== What to do ==
In the Denver travel text below, how many exhibits does the Denver Art Museum have?

== Excerpted text ==

--- Start ---

Your Denver to Utah road trip is going to start off in lovely Denver, Colorado. The Mile-High City has no shortage of things to do and stuff to see, so make sure that you spend at least a few days here. Keep in mind that the high altitude can affect your ability to imbibe alcohol and could impact your stamina if you want to do any hiking in the nearby Rockies, so give yourself time to adjust (if you’re not a local, that is).
A view of Denver's skyline in the distance during the daytime.
Denver, Colorado

Eat here

  • Corrine: You can’t go wrong with contemporary American, and Corrine plates it up daily with Midwestern flair.
  • Izakaya Den: For something a little different from contemporary American, Izakaya offers up Japanese food and sushi, a rare find so far from the ocean.
  • Rioja: Or for a little bit of everything, hit up Rioja for some international cuisine in the heart of Denver.

Do this

  • Twilight Ghost Tour: Explore historic Denver’s haunted history with a creepy nighttime ghost tour through the city’s most paranormal hotspots.
  • Denver Botanic Gardens: Equal parts historic homestead, working farm, and native plant refuge, the Gardens also feature live entertainment, workshops, and art exhibitions.
  • Denver Art Museum: One of the largest art museums in the country, Denver’s artistic crown jewel features over 70,000 diverse exhibits, including a massive selection of Native American art.

--- End ---

== Provided records ==
--- Start ---

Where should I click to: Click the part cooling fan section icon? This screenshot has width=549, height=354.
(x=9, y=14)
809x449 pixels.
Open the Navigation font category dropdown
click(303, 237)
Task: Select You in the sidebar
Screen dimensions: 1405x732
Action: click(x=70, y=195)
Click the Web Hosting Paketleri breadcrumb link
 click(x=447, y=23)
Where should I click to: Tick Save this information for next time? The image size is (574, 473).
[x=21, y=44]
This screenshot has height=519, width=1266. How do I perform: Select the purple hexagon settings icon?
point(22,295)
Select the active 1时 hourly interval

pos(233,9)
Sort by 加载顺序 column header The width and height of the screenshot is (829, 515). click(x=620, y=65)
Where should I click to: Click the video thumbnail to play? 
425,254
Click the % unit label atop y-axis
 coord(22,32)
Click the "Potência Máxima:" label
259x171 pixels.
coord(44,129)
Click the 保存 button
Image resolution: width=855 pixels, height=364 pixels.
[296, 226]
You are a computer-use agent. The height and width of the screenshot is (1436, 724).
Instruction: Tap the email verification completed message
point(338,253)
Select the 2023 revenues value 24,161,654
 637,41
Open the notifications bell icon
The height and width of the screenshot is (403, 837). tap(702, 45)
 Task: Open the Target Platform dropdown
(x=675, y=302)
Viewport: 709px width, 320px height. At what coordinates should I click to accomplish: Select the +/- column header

--- End ---

== Full solution ==
Over 70,000.